As a doctor, she knew what the disease entailed. But as any other patient, this 46-year-old principal director of audit in the Indian Audit and Accounts Department was afraid she would not survive or would lose her breasts.
“But that is a misconception. We now have advanced prevention and treatment methods, and new technologies to manage the disease,” Ms. Tiwari says.
After seven months of treatment, she managed to fight the disease. “I counsel others not to lose hope. It’s not just you. Thirty out of every one lakh Indian women suffer from breast cancer,” she says.

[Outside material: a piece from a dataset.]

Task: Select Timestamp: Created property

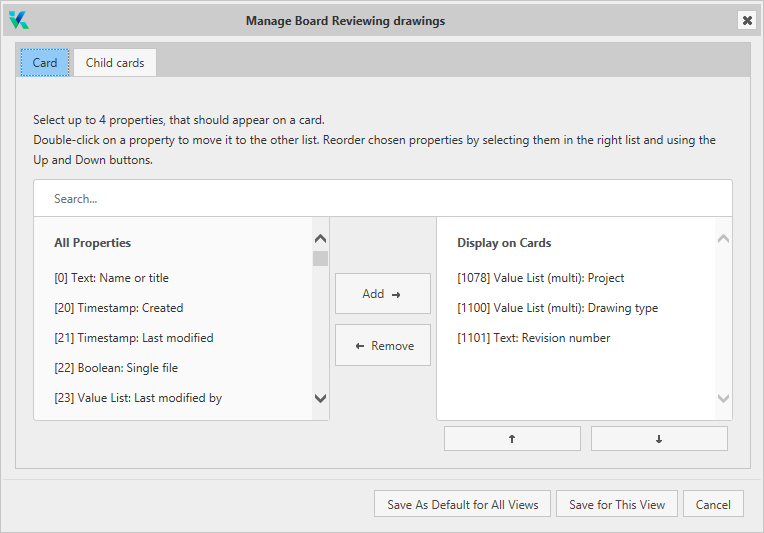Action: 119,308
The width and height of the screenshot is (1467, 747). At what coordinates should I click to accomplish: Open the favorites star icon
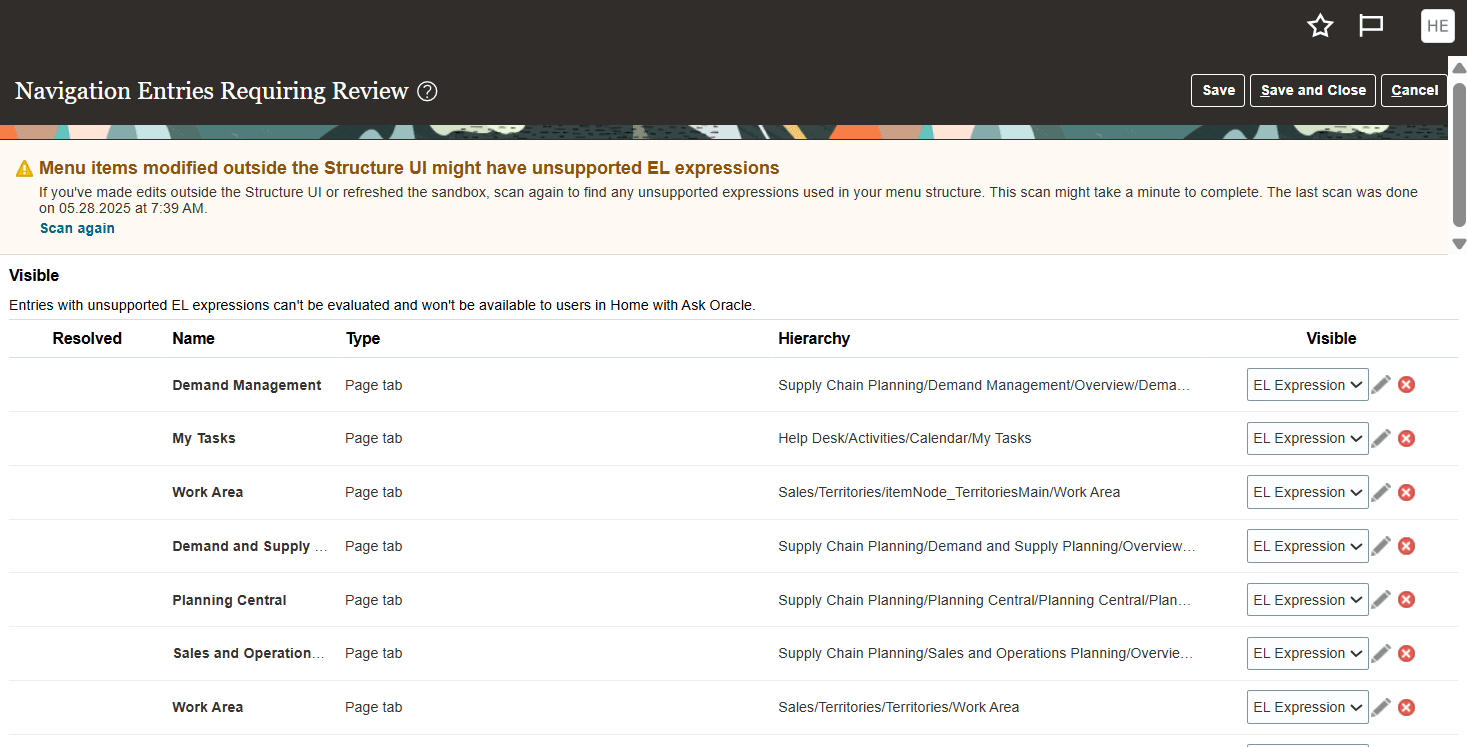point(1320,26)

Awareness about cancer is increasing, but several myths and misconceptions persist. This year’s World Cancer Day — observed on February 4 — is aimed at dispelling these misconceptions.
Can be avoided
Oncologists say nearly 70 per cent of cancers can be avoided by maintaining a balanced, low-fat, fibre-rich diet, avoiding tobacco and alcohol, and exercising regularly.
“Early detection is vital to contain the spread of the disease. Cancer is no longer related only to genetic factors but has a lot to do with lifestyle,” says Govind Babu, consultant medical oncologist at HCG in Bangalore.
Best form of treatment
M. Vijay Kumar, director of Kidwai Memorial Institute of Oncology, says the common misconception is that surgery (biopsy) will only cause the disease to spread.
“But without biopsy, how can we treat the cancer?” He adds: “Treatment is not universal. It depends on the type and the organ that is affected.”
Many people still prefer traditional medicine, turning to allopathy only at an advanced stage when other systems have not worked, Dr. Kumar says.